Greater scrutiny of some of the more dodgy practices in the wider ticket resale business led to StubHub and Live Nation beginning to employ an “at least we’re not as bad as Viagogo” defence. Though so bad a rep had Viagogo got by this point, that even that line became untenable for Live Nation, which subsequently shut down its resale sites in Europe.

However, as Viagogo went to war with the CMA – initially saying nothing and then spouting all kinds of nonsense – StubHub, which more or less complied with the UK regulator’s demands, did still get to enjoy the accolade of being the lesser of two evils.

It wasn’t just in the UK that lawmakers and regulators were starting to ramp up the rhetoric against online touting, with new rules being introduced or existing rules better enforced in multiple European countries as well as Australia and New Zealand.

While Viagogo has done its best to ignore and circumvent those rules, all that increased regulation made the US market – where online touting is still generally more readily excepted as the norm – all the more attractive. And the US is a market where StubHub, not Viagogo, is a key player. Which could be one big reason why the latter would want to pull four billion out of its back pocket to buy up the former.

Confirming the deal yesterday, Viagogo boss Baker – who co-founded StubHub in the US in 2000 before leaving to launch Viagogo in Europe six years later – said: “Buyers will have a wider choice of tickets, and sellers will have a wider network of buyers. Bringing these two companies together creates a win-win for fans – more choice and better pricing. It has long been my wish to unite the two companies. I am so proud of how StubHub has grown over the years and excited about the possibilities for our shared future”.

Critics of secondary ticketing in the UK yesterday expressed concern that the resale platform that has generally – if reluctantly – fallen in line with consumer rights rules was now set to be owned by a company that has done everything it can to circumvent the law so to continue to confuse consumers into buying risky tickets at marked up prices.

Adam Webb of the aforementioned FanFair campaign said: “This feels like a desperate move from both parties. However, news of this acquisition should be a major concern for both audiences and music businesses – especially if Viagogo, a company that recently had a court order hanging over its head and is still the subject of a CMA investigation, use this process as an attempt to detoxify its brand. FanFair will be writing to UK regulators and politicians today, and we reiterate our advice to music fans to avoid these sites”.

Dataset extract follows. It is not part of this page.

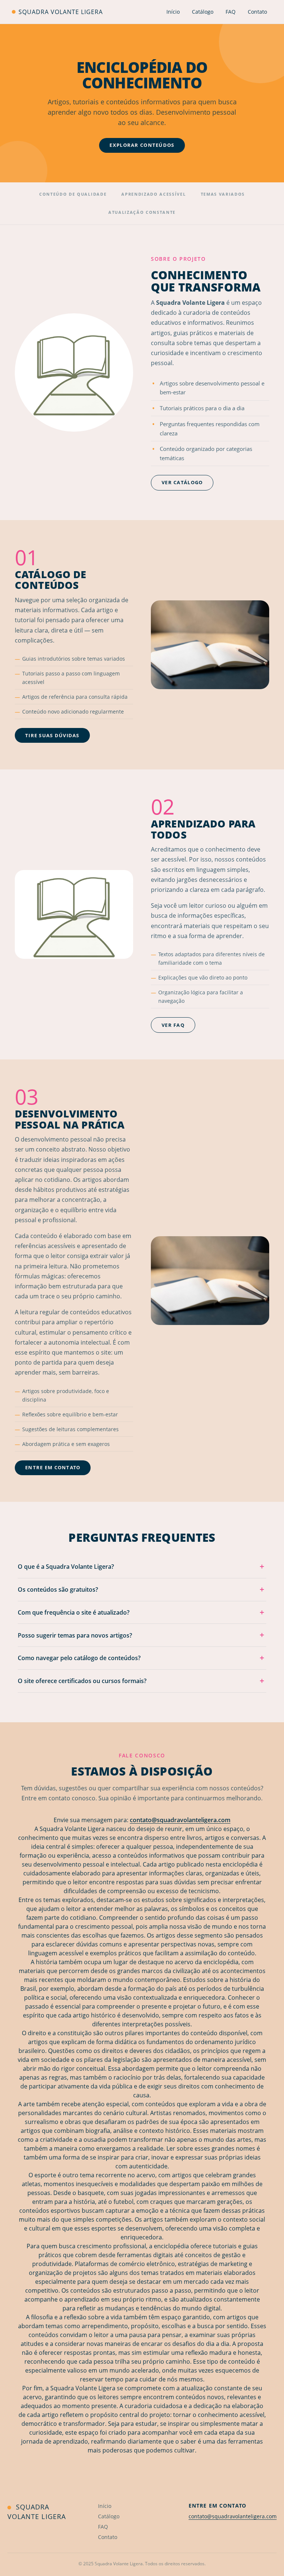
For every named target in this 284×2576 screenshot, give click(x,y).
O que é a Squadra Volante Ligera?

Meanwhile Annabella Coldrick at the Music Managers Forum, a key player in instigating the FanFair campaign, added: “On the back of the FanFair Alliance campaign, we’ve seen huge steps to reform the UK’s secondary ticketing market and put a stop to the rip off anti-fan practices of sites like Viagogo. For that reason, today’s announcement is a huge concern. The consolidation of the biggest remaining platforms for ticket touts could put a brake on progress and cause untold harm for audiences and artists alike”.

Concerns go beyond the UK, of course. Katie O’Leary of the pan-European anti-touting campaign FEAT told reporters: “It’s alarming to think of Viagogo potentially gaining an even greater stronghold in the secondary ticketing market given it’s been the subject of various legal actions across Europe and banned from advertising on Google globally”.

“Viagogo claim this will create a ‘win-win for fans'”, she went on, “but further consolidation in the secondary ticketing market would most likely restrict competition, and further negatively impact fans. We hope that regulators will have consumers’ best interests at heart when considering this deal, and consider not only the question of Viagogo’s increased dominance but also whether they can be considered a fit and proper owner”.

Viagogo and eBay say that they expect their deal to close by the end of the first quarter of 2020, subject to regulatory approval and customary closing conditions.